The fine art of faking it

Instructor wearing gloves applies moulage makeup to a seated man’s forehead during a practical training session.

The simulation is a dense, sensory experience. No overwhelming detail is overlooked by its creators.

In the theatre, the sound of sirens loops endlessly, punctuated by an unnerving creaking of the surrounding unstable structure, its remains projected on every wall of the low-lit room. Patients moan, says Waring, in “all degrees of mental distress.”

To lessen that distress for patients (but likely amplify it for students), 36 phone lines are active for students to call peers elsewhere in the facility to prep for x-rays, blood work and so on.

Scent also ramps up realism. Concentrates simulate fuel or burnt material in the theatre, and antiseptic clings to the air in the hospital rooms. Heavily present, blood has a noticeable odor too, says Waring. “It’s an ‘iron’ scent.”

The big finish

Emergency responders provide hands-on medical treatment to a patient secured on a stretcher during a simulation exercise.

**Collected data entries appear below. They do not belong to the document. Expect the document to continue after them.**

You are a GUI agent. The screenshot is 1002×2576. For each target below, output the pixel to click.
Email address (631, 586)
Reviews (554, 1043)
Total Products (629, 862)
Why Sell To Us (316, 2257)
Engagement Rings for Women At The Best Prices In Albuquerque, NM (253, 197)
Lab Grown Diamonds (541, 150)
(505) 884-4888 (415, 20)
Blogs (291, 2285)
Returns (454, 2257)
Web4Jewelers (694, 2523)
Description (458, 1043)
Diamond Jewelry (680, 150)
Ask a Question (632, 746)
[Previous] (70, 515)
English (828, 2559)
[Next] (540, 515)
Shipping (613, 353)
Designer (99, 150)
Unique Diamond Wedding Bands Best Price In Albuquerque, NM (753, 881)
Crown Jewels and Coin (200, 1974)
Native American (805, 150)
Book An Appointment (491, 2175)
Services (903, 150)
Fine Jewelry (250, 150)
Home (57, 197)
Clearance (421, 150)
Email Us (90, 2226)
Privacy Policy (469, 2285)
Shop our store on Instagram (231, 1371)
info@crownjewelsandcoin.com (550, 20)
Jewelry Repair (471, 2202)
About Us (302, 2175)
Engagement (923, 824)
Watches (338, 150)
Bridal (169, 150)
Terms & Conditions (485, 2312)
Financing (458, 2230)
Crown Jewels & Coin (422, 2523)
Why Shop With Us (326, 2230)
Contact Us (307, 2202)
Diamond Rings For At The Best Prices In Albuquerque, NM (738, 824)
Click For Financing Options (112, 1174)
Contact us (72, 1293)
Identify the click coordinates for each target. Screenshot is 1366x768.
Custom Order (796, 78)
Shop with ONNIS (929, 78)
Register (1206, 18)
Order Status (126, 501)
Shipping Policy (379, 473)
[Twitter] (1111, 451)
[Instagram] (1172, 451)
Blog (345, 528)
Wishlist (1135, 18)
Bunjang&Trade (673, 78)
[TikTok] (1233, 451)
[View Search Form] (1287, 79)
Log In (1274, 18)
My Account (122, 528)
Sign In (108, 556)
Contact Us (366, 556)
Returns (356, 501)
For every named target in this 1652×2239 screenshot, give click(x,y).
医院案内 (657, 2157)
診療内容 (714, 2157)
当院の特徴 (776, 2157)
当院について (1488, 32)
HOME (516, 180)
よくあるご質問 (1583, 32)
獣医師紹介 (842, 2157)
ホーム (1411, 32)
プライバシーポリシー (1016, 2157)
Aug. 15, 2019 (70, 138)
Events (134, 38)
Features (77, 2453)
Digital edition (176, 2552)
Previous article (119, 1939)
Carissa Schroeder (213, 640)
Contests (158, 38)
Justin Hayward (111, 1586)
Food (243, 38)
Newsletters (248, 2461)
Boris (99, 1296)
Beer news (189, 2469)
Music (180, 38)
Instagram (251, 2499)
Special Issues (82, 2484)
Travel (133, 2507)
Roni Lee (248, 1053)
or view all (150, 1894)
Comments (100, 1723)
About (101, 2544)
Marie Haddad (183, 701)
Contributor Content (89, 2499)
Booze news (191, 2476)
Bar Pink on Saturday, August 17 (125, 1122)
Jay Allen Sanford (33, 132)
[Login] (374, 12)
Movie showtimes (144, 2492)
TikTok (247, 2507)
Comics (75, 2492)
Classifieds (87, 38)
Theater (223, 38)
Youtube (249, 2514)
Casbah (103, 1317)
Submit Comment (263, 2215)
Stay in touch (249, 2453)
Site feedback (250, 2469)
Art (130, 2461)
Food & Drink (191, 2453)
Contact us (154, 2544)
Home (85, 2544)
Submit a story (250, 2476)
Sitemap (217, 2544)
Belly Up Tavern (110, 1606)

With so many variables, “it’s a unique experience for every student,” says Waring.

The end result, however, is the same across disciplines. To augment practical skills acquired throughout the year in classes and labs, students learn the importance of being able to communicate effectively with one another while applying them.

A debrief and mental-health check-in with participants follows, a cool down from the creativity Waring and the team put into the event. The beauty of a good movie, play, and even escape room is the way it temporarily supplants reality. The more care put into its making, the more it stays with you.

“All of the sims are designed to be challenging,” says Waring. “It’s going to be tough. It is in real life.”